Delicious dinners plus absolute disasters ensued. That pasta machine was the target of so much abuse before it finally gave up the ghost, with a last ditch attempt to poison us by shedding metal from its gears into the dough. Yum.
I didn't make pasta from scratch again for a couple of years, it just seemed like too much aggro when perfectly delicious dried pasta was available in the shops. The texture isn't quite the same but dried pasta is wonderful enough and doesn't cause stress spikes in your blood pressure.

I did eventually get another pasta machine though and, with some trepidation, set out to make my own once again.

Pasta is honestly easy to make and absolutely delicious

It's a funny thing, a bit like the gardening, somehow everything just clicked into place. Now whether that's just because I had a bit more general cooking experience or because the new pasta machine isn't harbouring a grudge, or maybe just that I'm less stressed out and happier these days, I've no idea. All I know, is that I do now understand how easy pasta is to make and can't really recall what it was that made it so stressful before.

The ratios I use are about 100g flour to 1 egg, with the average batch being 400g/4 for 2 people to have both dinner and a lunchbox the following day. So, that's 100g/1 per portion or, if you're feeling lazy, just use a teacup to scoop out the flour, you can always add a little water if the mixture turns out a bit dry. Strong bread flour seems to work fine for me but the extra finely ground tipo 00 is the easiest to knead.

Stick the flour into a mixing bowl with a big pinch of salt, crack the eggs directly into the center of the flour and start to combine. It'll turn into a lovely yellowish dough which needs kneading, just like bread, for about 10 minutes. Then wrap it in clingfilm and leave it in the fridge for at least half an hour, preferably for an hour, and no longer than a day.

After it's chilled out for a while, pull it out of the fridge and tear off half or a quarter of the dough (depending on how much you made) and flatten it out on the worksurface with your hands.

Put the pasta machine onto it's widest setting, mine runs from stages 1-7, that probably refers to a measurement of some sort but I've no idea what.

Give the pasta a thin coat of flour and then run it through the machine, put the setting up one and run the pasta through it again, continually flouring at any sign of stickiness. By about stage 4 or 5, cut the strip of pasta in half and keep going. I never take it to stage 7 (the thinnest setting), as I think stage 6 works best. Stage 7 would be good for pressing herbs or flowers between sheets of pasta, I think I saw Jamie Oliver demo that.

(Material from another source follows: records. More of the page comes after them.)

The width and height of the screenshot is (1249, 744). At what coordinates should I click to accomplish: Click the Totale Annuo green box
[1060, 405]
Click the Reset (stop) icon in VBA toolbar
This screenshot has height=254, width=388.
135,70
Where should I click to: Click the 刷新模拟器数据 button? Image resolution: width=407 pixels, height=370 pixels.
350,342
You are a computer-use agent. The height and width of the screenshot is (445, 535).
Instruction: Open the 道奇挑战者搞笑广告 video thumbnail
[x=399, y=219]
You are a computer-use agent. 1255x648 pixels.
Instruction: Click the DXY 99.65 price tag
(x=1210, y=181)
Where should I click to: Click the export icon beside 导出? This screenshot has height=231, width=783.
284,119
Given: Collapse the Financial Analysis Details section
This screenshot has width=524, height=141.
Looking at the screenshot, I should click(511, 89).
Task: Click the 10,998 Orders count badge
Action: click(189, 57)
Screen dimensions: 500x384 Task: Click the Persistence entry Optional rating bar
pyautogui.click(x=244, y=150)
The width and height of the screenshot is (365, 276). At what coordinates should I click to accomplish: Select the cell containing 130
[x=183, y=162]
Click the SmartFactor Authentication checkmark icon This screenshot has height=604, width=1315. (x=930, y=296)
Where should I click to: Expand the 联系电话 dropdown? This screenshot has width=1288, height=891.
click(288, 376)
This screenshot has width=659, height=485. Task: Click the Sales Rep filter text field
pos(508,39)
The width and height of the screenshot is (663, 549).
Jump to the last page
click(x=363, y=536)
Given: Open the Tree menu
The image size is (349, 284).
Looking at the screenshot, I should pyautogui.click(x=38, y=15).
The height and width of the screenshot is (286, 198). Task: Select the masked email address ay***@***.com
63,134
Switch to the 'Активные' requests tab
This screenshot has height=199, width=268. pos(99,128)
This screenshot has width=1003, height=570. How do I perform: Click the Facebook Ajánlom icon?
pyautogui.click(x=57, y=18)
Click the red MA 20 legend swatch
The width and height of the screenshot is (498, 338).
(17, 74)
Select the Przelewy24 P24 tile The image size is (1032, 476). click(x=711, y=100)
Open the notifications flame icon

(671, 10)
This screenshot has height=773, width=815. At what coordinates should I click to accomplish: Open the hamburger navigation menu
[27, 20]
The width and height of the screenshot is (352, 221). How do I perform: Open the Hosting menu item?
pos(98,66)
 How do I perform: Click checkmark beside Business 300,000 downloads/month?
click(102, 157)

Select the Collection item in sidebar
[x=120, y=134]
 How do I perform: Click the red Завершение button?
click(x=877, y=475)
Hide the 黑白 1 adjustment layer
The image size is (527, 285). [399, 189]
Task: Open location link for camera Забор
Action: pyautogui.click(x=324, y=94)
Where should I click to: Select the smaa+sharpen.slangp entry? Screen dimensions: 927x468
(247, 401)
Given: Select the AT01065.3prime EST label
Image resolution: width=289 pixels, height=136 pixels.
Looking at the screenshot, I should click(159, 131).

Depending on what you want to make, once a strip of pasta is ready you can either run it through the spaghetti or tagliatelli rollers, cut it into papardalle with a knife, or look at making shapes from it - fusilli, farfalle etc.

The most common shape I make is tagliatelli, although today I made lazy pasta - strips of pasta that look like they've been cut by a drunk six year old.
No matter what you make, the one thing I've learned the hard way is that you need to keep pasta floured and don't leave it sitting in a pile for too long or it'll stick together and be a disaster. Make sure all the peices have a thin, floury coat and every now and again toss them about to get air in between them and stop any sticky bits from getting settled.

Whatever you do, don't lay peices of pasta on top of each other to store them. They need to be stashed individually with air all around them. I once stayed up until 2am making tortellini only to come down in the morning and find a dish of squish, completely unrescuable. I haven't made tortellini since as it was an utterly depressing sight, so ignore the above advice at your peril!

Repeat until all the dough is used up and ready to cook. Get a huge pan of water on the boil: whichever saucepan you were thinking of using, use one at least a size larger than that. I used to think this was overkill and unnecessary, it isn't though. Without lots of space for the pasta to swirl around in, it does tend to get stuck together and you can end up with clumps of uncooked bits. Don't bother adding oil to the water, greasy pasta is horrible, just use a big enough pan.
Add a huge pinch of salt to the water, it makes a big difference to how great the pasta tastes.

We're talking just a few minutes before it's ready, it'll float to the top when it is but always do the taste test anyway or you won't get it just the way you like it.
Drain it in a colander but keep a bit of the water left over in the pan too. Add your sauce, mix it up and serve.

The Sauce
Today I made a ricotta and green things sauce. I sauteed up some garlic, onions and celery, added frozen spinach and peas, then some sliced courgettes and finally a pot of ricotta. Salt, pepper, chopped mint, the juice of half a lemon and it's ready to go (don't forget the cup of water left in with the pasta, this provides a bit of liquid for the sauce and the starch, so I'm told, helps it adhere to the pasta).

One final thing, grate a little parmesan over the top. Fabulous!


  1. I remember the day the pasta machine learnt how to fly... good times.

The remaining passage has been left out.